- Infielder
- Born: September 13, 1996 (age 29) Redlands, California, U.S.
- Bats: LeftThrows: Right

= Branden Becker =

American baseball player (born 1996)

Branden Becker (born September 13, 1996) is an American former professional baseball infielder. He was drafted by the Baltimore Orioles in the 17th round of the 2015 Major League Baseball draft. He was later a minor league coach in the Orioles organization.

==Professional career==
Branden attended Cajon High School in San Bernardino, California. He played shortstop and was also a pitcher on the varsity baseball team for all four of his years at Cajon. In Becker's last seasons, his record was 23–4. Becker signed a letter of intent to attend the University of Oregon. The Baltimore Orioles drafted Becker with the 523rd overall pick in the 17th round of the 2015 Major League Baseball draft.

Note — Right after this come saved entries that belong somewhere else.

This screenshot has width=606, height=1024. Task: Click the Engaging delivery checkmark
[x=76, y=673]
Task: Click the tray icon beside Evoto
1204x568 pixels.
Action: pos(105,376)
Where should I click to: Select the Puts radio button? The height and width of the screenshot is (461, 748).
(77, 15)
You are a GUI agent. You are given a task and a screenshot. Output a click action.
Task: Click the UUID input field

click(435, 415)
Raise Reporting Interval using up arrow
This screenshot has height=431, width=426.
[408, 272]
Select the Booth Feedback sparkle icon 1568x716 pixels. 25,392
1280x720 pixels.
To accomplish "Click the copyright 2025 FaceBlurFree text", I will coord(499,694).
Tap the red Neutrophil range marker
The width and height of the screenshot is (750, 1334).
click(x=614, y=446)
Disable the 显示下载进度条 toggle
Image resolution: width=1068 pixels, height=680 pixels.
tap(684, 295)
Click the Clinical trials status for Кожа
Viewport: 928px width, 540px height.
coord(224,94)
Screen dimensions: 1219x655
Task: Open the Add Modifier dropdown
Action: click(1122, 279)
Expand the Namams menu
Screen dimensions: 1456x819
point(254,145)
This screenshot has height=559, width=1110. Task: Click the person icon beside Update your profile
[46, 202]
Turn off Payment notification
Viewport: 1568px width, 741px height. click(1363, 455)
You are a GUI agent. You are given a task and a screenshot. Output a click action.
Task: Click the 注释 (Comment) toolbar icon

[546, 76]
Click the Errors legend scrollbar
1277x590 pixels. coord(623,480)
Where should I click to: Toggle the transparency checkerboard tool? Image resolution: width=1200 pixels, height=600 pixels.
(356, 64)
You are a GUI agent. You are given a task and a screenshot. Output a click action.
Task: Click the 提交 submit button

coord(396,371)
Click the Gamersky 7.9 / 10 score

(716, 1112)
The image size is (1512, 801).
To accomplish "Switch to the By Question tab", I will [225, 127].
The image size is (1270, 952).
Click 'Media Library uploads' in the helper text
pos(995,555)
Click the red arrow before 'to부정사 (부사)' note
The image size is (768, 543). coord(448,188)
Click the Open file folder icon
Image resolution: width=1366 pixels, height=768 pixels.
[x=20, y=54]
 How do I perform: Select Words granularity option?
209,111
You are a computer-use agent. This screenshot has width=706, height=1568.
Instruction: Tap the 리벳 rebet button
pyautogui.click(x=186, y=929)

Becker signed with the Orioles on June 11, 2015. He was assigned to the Gulf Coast League Orioles, where he would spend the 2015 season and hit .219/.298/.238. Becker remained with the GCL Orioles in 2016, slashing .226/.260/.258 in 37 games. He would be promoted to the High-A Frederick Keys in 2017 and also played for the Low-A Aberdeen IronBirds that year, posting a .267/.267/.433 batting line. However, Becker missed much of the 2017 season after undergoing left shoulder surgery. Becker played with the Single-A Delmarva Shorebirds in 2018, slashing .273/.328/.352 with career-highs in home runs (four) and RBI (41). He began the 2019 season with Aberdeen before announcing his retirement on May 17, 2019, at the age of 22.

==Coaching career==
On November 25, 2019, Becker was announced as the fundamentals coach for the Low-A Aberdeen IronBirds for the 2020 season. However, the minor league season was canceled because of the COVID-19 pandemic. On March 3, 2021, Becker was announced as a hitting coach for the rookie-level Florida Complex League Orioles. He was the hitting coach for the Double-A Bowie Baysox in 2022.